Cedarwood – Atlas Essential Oil Description:
Latin name: Cedrus atlantica. Family name: Pinaceae. There are several varieties of cedar; the Atlas Cedar is perhaps the most beneficial for aromatherapy. The oil is distilled from the wood and imported primarily from Morocco & Algeria, North Africa.
Characteristics: Cedarwood has a woody aroma. It blends well with: bergamot, clary sage, cypress, frankincense, jasmine, juniper, mimosa, neroli, oakmoss, rose, rosemary, vetiver and ylang ylang.
Extraction Method: Steam distillation of of wood and shavings.
Cedarwood – Atlas Essential Oil Cautions:
Safety Data: non toxic, non-sensitizing. Avoid use during pregnancy.

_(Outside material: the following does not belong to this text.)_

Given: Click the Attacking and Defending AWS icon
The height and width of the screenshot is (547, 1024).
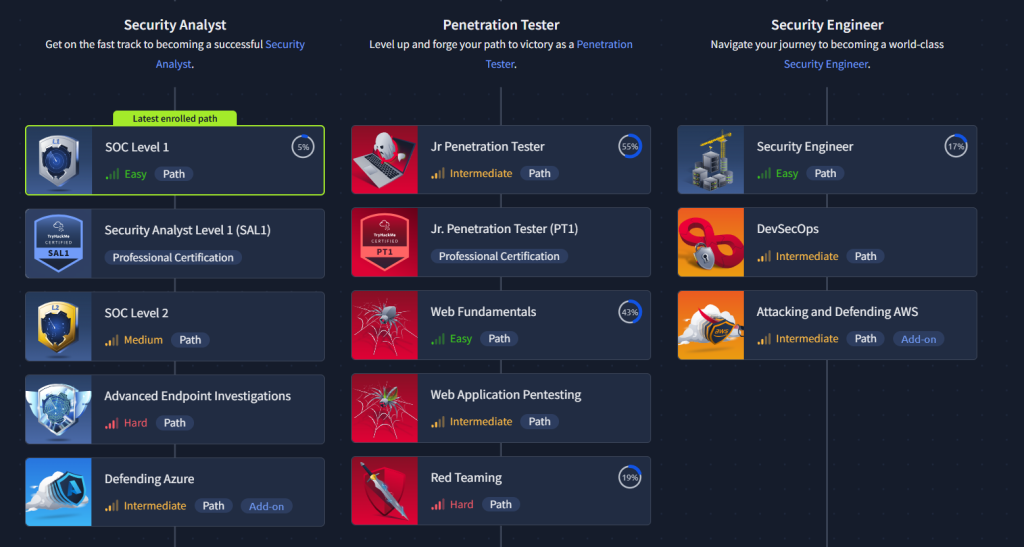Looking at the screenshot, I should tap(710, 325).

Cedarwood – Atlas Essential Oil Use and Applications:
Circulation, muscles, and joints: May be used in the treatment of arthritis and rheumatism.

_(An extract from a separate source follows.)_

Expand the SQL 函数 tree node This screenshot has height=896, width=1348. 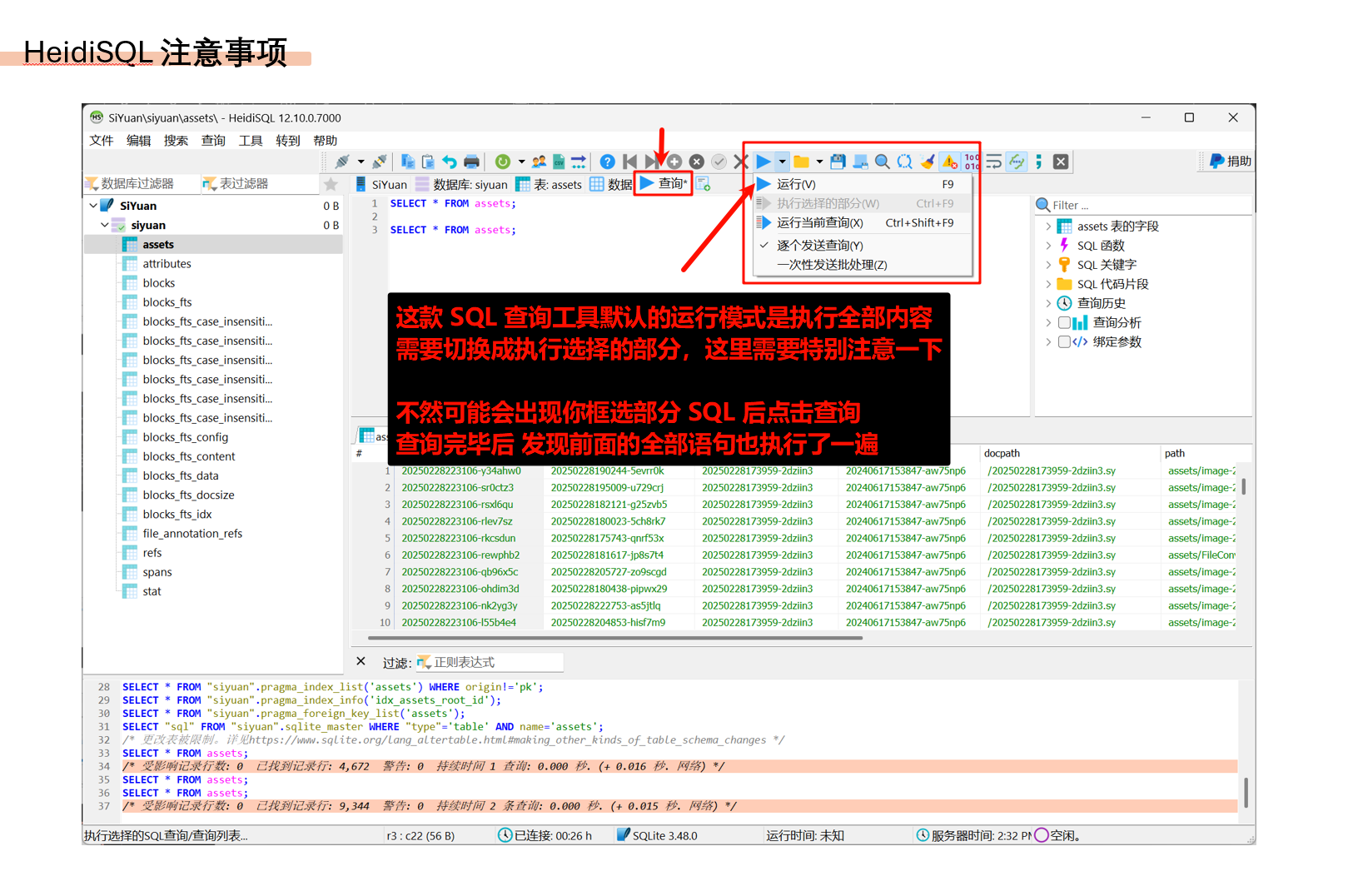tap(1048, 246)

Genito/urinary tract: May be used in the treatment of cystitis and thrush. Stimulates the production urine and menstrual blood.
Emotions/mind and nervous system: nervous tension and stress.
Respiratory and immune system: May be used for flu, bronchitis, catarrh, respiratory disorders.
Skin/Hair Care: May be used for acne, dermatitis, eczema, cellulite, fungal infections. Cedarwood normalizes both dry and oily skin and hair; in hair care it is used to treat dandruff and hair loss. Use for skin eruptions and ulcers. Cedarwood is an insect repellent.
Recommended Use for: arthritis, muscle aches and pains, poor circulation, poor muscle tone, sprains, stiffness; colic, constipation, heartburn, nausea; colds, flus and viruses.
Actions: Antiseptic, antiputrescent, antiseborrheic, aphrodisiac, astringent, diuretic, expectorant, fungicidal, mucolytic, sedative (nervous), stimulant (circulatory), tonic.
Folk Tradition: Popularly used in perfumes, particularly men’s fragrances. Cedarwood oil has been used in the East for bronchial and urinary infections. It is traditionally used as temple incense by the Tibetans.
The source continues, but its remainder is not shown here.